**Work required:** What follows is a block of records; restate each one word for word.

**Information supplied:**
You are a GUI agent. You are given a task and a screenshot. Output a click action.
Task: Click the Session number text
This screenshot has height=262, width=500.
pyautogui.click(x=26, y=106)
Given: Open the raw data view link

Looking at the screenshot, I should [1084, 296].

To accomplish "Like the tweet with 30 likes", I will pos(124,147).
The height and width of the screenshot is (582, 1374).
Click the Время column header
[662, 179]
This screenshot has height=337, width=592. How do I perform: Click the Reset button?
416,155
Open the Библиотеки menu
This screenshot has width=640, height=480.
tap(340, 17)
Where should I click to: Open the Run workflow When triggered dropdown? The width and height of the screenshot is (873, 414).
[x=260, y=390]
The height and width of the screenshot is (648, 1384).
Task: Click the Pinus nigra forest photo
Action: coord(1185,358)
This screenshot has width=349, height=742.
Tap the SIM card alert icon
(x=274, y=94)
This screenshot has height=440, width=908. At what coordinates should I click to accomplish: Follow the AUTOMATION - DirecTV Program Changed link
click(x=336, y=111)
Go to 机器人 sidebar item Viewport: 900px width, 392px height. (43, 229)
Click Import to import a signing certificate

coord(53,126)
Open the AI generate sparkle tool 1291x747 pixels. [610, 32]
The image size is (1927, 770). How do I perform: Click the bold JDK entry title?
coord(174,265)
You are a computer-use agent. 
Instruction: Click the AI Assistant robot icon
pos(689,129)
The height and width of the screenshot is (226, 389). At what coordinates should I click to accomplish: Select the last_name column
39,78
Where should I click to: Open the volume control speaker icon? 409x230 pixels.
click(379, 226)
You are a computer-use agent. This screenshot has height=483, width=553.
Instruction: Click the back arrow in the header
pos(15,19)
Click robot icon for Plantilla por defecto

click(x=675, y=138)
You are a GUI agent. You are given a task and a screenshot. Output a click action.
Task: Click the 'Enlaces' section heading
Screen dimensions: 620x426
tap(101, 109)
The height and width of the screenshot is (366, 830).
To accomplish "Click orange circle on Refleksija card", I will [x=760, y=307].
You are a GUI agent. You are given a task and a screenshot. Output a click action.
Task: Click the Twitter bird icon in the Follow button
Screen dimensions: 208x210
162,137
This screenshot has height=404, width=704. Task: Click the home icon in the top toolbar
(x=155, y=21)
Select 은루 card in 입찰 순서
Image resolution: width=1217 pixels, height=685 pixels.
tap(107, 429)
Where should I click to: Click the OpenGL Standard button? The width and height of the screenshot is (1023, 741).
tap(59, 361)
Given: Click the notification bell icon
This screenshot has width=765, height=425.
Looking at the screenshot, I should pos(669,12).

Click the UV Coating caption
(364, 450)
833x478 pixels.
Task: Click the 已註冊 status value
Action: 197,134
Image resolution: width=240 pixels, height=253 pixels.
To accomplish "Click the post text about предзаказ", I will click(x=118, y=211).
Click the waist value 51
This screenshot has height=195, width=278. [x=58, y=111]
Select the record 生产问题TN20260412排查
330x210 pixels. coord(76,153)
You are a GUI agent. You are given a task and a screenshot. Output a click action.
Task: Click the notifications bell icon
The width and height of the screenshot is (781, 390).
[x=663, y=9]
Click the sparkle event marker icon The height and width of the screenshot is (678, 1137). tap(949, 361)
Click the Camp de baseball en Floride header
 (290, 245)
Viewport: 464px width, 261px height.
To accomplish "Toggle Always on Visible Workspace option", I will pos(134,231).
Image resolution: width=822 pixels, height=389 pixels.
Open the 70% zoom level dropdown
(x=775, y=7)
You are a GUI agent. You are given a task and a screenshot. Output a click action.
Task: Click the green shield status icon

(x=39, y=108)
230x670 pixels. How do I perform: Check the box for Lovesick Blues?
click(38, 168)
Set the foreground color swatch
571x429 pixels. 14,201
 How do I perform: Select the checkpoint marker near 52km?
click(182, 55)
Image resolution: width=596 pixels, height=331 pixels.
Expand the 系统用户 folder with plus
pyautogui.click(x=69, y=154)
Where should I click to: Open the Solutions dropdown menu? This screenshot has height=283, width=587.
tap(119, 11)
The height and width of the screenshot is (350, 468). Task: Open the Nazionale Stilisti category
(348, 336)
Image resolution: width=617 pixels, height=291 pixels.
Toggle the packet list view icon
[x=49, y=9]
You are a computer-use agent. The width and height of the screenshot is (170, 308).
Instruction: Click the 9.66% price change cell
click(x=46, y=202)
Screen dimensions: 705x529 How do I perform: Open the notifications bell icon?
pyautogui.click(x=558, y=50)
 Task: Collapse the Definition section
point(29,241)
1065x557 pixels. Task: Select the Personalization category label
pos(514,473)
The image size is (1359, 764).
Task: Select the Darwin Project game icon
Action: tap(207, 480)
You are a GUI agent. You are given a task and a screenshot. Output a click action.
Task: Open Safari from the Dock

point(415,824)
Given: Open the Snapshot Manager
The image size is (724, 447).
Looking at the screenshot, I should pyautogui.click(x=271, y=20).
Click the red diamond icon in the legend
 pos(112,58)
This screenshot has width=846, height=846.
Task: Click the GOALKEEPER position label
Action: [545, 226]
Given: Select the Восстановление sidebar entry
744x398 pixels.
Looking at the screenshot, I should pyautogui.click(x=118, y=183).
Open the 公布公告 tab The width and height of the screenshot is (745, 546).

**Output for this task:**
You are a GUI agent. You are given a task and a screenshot. Output a click action.
Task: Click the Session number text
This screenshot has height=262, width=500.
pyautogui.click(x=26, y=106)
Given: Open the raw data view link

Looking at the screenshot, I should [1084, 296].

To accomplish "Like the tweet with 30 likes", I will pos(124,147).
The height and width of the screenshot is (582, 1374).
Click the Время column header
[662, 179]
This screenshot has height=337, width=592. How do I perform: Click the Reset button?
416,155
Open the Библиотеки menu
This screenshot has width=640, height=480.
tap(340, 17)
Where should I click to: Open the Run workflow When triggered dropdown? The width and height of the screenshot is (873, 414).
[x=260, y=390]
The height and width of the screenshot is (648, 1384).
Task: Click the Pinus nigra forest photo
Action: coord(1185,358)
This screenshot has width=349, height=742.
Tap the SIM card alert icon
(x=274, y=94)
This screenshot has height=440, width=908. At what coordinates should I click to accomplish: Follow the AUTOMATION - DirecTV Program Changed link
click(x=336, y=111)
Go to 机器人 sidebar item Viewport: 900px width, 392px height. (43, 229)
Click Import to import a signing certificate

coord(53,126)
Open the AI generate sparkle tool 1291x747 pixels. [610, 32]
The image size is (1927, 770). How do I perform: Click the bold JDK entry title?
coord(174,265)
You are a computer-use agent. 
Instruction: Click the AI Assistant robot icon
pos(689,129)
The height and width of the screenshot is (226, 389). At what coordinates should I click to accomplish: Select the last_name column
39,78
Where should I click to: Open the volume control speaker icon? 409x230 pixels.
click(379, 226)
You are a computer-use agent. This screenshot has height=483, width=553.
Instruction: Click the back arrow in the header
pos(15,19)
Click robot icon for Plantilla por defecto

click(x=675, y=138)
You are a GUI agent. You are given a task and a screenshot. Output a click action.
Task: Click the 'Enlaces' section heading
Screen dimensions: 620x426
tap(101, 109)
The height and width of the screenshot is (366, 830).
To accomplish "Click orange circle on Refleksija card", I will [x=760, y=307].
You are a GUI agent. You are given a task and a screenshot. Output a click action.
Task: Click the Twitter bird icon in the Follow button
Screen dimensions: 208x210
162,137
This screenshot has height=404, width=704. Task: Click the home icon in the top toolbar
(x=155, y=21)
Select 은루 card in 입찰 순서
Image resolution: width=1217 pixels, height=685 pixels.
tap(107, 429)
Where should I click to: Click the OpenGL Standard button? The width and height of the screenshot is (1023, 741).
tap(59, 361)
Given: Click the notification bell icon
This screenshot has width=765, height=425.
Looking at the screenshot, I should pos(669,12).

Click the UV Coating caption
(364, 450)
833x478 pixels.
Task: Click the 已註冊 status value
Action: 197,134
Image resolution: width=240 pixels, height=253 pixels.
To accomplish "Click the post text about предзаказ", I will click(x=118, y=211).
Click the waist value 51
This screenshot has height=195, width=278. [x=58, y=111]
Select the record 生产问题TN20260412排查
330x210 pixels. coord(76,153)
You are a GUI agent. You are given a task and a screenshot. Output a click action.
Task: Click the notifications bell icon
The width and height of the screenshot is (781, 390).
[x=663, y=9]
Click the sparkle event marker icon The height and width of the screenshot is (678, 1137). tap(949, 361)
Click the Camp de baseball en Floride header
 (290, 245)
Viewport: 464px width, 261px height.
To accomplish "Toggle Always on Visible Workspace option", I will pos(134,231).
Image resolution: width=822 pixels, height=389 pixels.
Open the 70% zoom level dropdown
(x=775, y=7)
You are a GUI agent. You are given a task and a screenshot. Output a click action.
Task: Click the green shield status icon

(x=39, y=108)
230x670 pixels. How do I perform: Check the box for Lovesick Blues?
click(38, 168)
Set the foreground color swatch
571x429 pixels. 14,201
 How do I perform: Select the checkpoint marker near 52km?
click(182, 55)
Image resolution: width=596 pixels, height=331 pixels.
Expand the 系统用户 folder with plus
pyautogui.click(x=69, y=154)
Where should I click to: Open the Solutions dropdown menu? This screenshot has height=283, width=587.
tap(119, 11)
The height and width of the screenshot is (350, 468). Task: Open the Nazionale Stilisti category
(348, 336)
Image resolution: width=617 pixels, height=291 pixels.
Toggle the packet list view icon
[x=49, y=9]
You are a computer-use agent. The width and height of the screenshot is (170, 308).
Instruction: Click the 9.66% price change cell
click(x=46, y=202)
Screen dimensions: 705x529 How do I perform: Open the notifications bell icon?
pyautogui.click(x=558, y=50)
 Task: Collapse the Definition section
point(29,241)
1065x557 pixels. Task: Select the Personalization category label
pos(514,473)
The image size is (1359, 764).
Task: Select the Darwin Project game icon
Action: tap(207, 480)
You are a GUI agent. You are given a task and a screenshot. Output a click action.
Task: Open Safari from the Dock

point(415,824)
Given: Open the Snapshot Manager
The image size is (724, 447).
Looking at the screenshot, I should pyautogui.click(x=271, y=20).
Click the red diamond icon in the legend
 pos(112,58)
This screenshot has width=846, height=846.
Task: Click the GOALKEEPER position label
Action: [545, 226]
Given: Select the Восстановление sidebar entry
744x398 pixels.
Looking at the screenshot, I should pyautogui.click(x=118, y=183).
Open the 公布公告 tab The width and height of the screenshot is (745, 546).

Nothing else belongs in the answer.